# LGB 2219S mogul with no chuff or whistle until at speed



## eatrains (Jan 2, 2008)

I've got an older LGB mogul (2219S). At slow speeds I only hear the hiss sounds. At higher speeds I can hear a weak chuff and a distorted whistle, and at even higher speeds the whistle sounds correct but the chuffs still seems relatively quiet. Putting only the tender on the track gives me the same absent/distorted whistle symptoms dependent on the track power level.
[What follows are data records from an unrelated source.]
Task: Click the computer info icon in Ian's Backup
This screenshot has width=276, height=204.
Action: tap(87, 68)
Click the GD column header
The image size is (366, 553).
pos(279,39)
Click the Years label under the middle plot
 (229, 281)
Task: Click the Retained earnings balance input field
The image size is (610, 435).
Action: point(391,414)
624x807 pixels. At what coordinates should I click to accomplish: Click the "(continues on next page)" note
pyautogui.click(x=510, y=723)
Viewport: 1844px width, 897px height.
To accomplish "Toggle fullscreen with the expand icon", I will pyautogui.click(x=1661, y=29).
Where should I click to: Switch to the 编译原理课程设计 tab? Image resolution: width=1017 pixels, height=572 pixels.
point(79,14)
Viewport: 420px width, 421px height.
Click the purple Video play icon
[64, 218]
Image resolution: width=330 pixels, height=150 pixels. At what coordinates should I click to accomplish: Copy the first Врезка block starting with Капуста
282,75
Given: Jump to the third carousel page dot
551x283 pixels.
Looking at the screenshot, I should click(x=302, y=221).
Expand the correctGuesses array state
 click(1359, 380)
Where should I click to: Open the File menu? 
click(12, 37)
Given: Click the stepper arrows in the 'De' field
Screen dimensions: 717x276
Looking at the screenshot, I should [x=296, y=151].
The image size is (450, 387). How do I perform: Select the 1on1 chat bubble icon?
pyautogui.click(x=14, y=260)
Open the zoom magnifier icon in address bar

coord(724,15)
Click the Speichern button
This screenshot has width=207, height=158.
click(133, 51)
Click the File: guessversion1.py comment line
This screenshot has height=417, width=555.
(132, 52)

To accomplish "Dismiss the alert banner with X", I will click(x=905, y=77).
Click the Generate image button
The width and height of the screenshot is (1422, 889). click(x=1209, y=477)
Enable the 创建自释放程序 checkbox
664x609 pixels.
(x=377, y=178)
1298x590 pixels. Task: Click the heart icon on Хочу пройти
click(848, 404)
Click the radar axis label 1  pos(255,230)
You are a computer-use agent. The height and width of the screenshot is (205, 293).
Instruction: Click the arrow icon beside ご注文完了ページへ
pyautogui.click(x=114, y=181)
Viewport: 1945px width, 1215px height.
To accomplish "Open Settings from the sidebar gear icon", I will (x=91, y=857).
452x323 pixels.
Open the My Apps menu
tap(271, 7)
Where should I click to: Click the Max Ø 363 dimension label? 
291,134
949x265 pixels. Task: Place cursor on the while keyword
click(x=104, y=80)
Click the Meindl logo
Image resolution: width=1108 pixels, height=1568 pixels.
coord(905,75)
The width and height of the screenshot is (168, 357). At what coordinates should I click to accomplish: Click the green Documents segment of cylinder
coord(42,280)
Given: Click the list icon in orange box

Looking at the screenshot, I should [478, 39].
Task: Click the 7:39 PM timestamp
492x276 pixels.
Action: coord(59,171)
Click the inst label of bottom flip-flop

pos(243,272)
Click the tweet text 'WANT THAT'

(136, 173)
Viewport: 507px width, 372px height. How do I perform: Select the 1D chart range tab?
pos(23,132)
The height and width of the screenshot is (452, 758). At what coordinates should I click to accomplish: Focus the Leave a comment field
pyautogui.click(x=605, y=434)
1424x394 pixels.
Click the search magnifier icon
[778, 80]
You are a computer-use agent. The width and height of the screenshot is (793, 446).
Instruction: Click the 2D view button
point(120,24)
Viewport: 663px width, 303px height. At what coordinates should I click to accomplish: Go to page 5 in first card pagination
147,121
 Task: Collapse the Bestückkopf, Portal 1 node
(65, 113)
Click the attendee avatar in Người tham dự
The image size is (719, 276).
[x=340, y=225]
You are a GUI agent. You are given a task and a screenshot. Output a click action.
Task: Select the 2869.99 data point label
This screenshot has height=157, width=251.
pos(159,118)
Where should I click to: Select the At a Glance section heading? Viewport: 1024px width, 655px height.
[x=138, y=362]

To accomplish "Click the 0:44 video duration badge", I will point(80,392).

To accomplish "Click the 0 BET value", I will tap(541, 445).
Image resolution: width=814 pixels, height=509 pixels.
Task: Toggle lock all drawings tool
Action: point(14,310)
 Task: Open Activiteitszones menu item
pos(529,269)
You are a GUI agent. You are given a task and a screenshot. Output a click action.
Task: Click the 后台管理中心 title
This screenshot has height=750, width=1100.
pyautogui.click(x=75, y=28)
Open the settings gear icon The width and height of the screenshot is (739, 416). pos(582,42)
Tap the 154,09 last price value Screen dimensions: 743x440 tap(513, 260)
The tender battery is healthy and I've opened up cable plug between the loco and tender and the wires seem ok, though i didn't actually try trimming/recrimping. In other posts about similar problems people have suggested the wire as the culprit, but would that still be consistent with the sound differences at speed/power? Maybe a power pickup issue in the tender?


----------



## Dan Pierce (Jan 2, 2008)

This engine has the chuff sensor on the rear axle and the cable from the engine to tender is most likely the issue. 3 wires on the left side of the cable are 2 for track power and one for rear light. Right side is Chuff power, ground, signal. This is a very common problem with the LGB older moguls. Note the tender does have track power pickup and with no cable from the engine the chuff will never work!!
The newer LGB moguls have a cable with 3 pairs of wires and only the speaker is in the tender.


----------



## Mike Toney (Feb 25, 2009)

Its also a sign of the original electronics starting to fail. This is also common with the earlier LGB sound boards. While the trains and the motors last nearly forever, the same cannot be said for early electronic sound circuits. The loss of a good chuff and the whistle is one of the common sign that the sound boards are dying. If it was my mogul, I would have it upgraded to a newer Phoenix sound system. The shop in Zionsville Indiana does this work in my area. Mike


----------



## wolfetrac (Dec 24, 2010)

I agree with Mike. I had the same exact issue and it was the sound board. I bought my locomotive brand new in the early 90's. It had about 3 hours total run time on it. I tried running it about 1 hour or so at a brisk speed to maybe recharge capacitors but no luck. It spent most it's life in storage and the board still failed from age.


----------



## wolfetrac (Dec 24, 2010)

A little more info. The board just failed about two years ago so I got 25 good years with it.


----------



## Dan Pierce (Jan 2, 2008)

Before suggesting a manufacturers sound board I would ask where the original poster is going in the future. If track DC, DCC, or battery then the suggestions could be more in line for future use.
For instance if thinking DCC then a digital decoder set for DC would be more cost effective than the phoenix even though the Phoenix will do DCC, it is much less cost to do a dcc decoder with sound than to have a Phoenix and add a DCC decoder later.


----------



## eatrains (Jan 2, 2008)

Following up on this, I replaced the 9v battery and everything seems fine now. Not sure if the age of the electronics means it's more sensitive to battery health, or if the battery was just not as healthy as i thought?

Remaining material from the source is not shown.